Stored items:
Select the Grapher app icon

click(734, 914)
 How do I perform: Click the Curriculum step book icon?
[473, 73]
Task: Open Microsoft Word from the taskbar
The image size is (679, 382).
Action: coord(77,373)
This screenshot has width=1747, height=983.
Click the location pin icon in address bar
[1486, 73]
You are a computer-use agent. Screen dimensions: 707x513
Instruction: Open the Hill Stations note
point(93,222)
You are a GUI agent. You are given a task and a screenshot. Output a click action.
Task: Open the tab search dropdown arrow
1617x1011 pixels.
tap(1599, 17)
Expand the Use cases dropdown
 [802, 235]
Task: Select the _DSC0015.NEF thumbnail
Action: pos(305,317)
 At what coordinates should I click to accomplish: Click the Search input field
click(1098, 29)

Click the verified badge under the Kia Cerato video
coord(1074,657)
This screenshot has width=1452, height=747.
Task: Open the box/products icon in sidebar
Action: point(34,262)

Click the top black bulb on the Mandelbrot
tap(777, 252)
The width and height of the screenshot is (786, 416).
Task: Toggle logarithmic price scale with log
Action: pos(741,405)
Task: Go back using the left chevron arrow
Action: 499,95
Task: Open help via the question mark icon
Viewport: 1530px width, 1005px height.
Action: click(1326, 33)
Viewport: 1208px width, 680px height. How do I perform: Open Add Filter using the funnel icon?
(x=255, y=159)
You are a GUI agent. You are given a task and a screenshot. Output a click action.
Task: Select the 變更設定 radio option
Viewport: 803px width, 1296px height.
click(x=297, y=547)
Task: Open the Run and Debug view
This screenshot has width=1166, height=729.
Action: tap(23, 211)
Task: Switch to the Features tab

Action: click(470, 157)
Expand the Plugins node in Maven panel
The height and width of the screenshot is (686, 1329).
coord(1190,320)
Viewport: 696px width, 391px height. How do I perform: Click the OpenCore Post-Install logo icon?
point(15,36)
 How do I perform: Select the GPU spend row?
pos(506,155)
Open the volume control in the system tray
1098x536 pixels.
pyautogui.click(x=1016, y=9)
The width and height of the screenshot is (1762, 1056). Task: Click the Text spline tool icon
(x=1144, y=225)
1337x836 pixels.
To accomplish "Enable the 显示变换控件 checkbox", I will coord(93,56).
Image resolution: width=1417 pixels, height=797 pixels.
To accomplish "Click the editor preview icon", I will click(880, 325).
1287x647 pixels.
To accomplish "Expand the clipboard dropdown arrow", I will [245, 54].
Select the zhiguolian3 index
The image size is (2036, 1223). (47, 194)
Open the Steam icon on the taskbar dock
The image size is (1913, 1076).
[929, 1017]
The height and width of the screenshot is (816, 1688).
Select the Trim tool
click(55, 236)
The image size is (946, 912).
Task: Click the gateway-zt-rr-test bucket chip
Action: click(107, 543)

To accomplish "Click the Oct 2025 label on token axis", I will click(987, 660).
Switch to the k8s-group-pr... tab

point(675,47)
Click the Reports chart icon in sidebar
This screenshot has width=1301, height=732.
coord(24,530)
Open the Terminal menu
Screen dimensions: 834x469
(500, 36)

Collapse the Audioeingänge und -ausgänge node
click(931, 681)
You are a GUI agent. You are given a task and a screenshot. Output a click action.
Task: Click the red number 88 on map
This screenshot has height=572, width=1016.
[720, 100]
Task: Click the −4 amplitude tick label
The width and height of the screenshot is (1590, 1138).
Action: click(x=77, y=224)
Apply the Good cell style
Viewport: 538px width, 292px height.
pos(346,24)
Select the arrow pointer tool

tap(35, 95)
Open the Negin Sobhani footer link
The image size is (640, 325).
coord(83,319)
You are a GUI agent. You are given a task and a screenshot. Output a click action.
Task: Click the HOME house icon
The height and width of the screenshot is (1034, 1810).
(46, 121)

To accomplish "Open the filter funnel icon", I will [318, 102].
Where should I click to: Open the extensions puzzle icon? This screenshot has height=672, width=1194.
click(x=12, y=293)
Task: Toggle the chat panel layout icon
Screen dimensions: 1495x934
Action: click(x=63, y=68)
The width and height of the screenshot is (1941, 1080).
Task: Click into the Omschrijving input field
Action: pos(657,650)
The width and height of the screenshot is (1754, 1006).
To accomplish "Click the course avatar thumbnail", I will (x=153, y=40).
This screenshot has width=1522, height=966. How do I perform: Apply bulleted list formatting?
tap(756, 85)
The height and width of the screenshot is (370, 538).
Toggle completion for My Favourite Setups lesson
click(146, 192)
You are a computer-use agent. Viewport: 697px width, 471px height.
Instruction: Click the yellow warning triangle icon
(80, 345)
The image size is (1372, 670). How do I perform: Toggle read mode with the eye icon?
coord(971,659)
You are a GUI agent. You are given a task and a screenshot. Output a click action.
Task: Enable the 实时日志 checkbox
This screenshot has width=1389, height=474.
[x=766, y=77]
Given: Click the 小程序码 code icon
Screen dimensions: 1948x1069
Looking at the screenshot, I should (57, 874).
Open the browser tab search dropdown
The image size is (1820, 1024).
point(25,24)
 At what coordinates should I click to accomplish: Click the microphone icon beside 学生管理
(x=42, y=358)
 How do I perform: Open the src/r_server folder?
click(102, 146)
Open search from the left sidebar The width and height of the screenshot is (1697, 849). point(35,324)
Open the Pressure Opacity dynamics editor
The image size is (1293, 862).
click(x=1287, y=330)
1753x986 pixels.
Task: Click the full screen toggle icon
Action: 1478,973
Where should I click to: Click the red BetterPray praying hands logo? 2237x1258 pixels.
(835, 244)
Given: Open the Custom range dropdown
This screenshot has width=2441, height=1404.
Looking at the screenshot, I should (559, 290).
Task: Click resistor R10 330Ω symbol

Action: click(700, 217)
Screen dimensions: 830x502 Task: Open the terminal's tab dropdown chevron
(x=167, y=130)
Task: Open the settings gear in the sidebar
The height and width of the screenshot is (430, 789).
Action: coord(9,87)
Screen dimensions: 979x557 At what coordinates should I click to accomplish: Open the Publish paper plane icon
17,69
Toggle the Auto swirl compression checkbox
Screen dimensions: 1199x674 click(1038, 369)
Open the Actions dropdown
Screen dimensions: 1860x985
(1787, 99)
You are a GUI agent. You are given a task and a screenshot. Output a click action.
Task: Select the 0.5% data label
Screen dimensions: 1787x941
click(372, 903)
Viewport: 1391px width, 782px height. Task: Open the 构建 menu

Your task :: In the entries above, count each line holding the word "Enable" and give that count alone.

Expected answer :: 2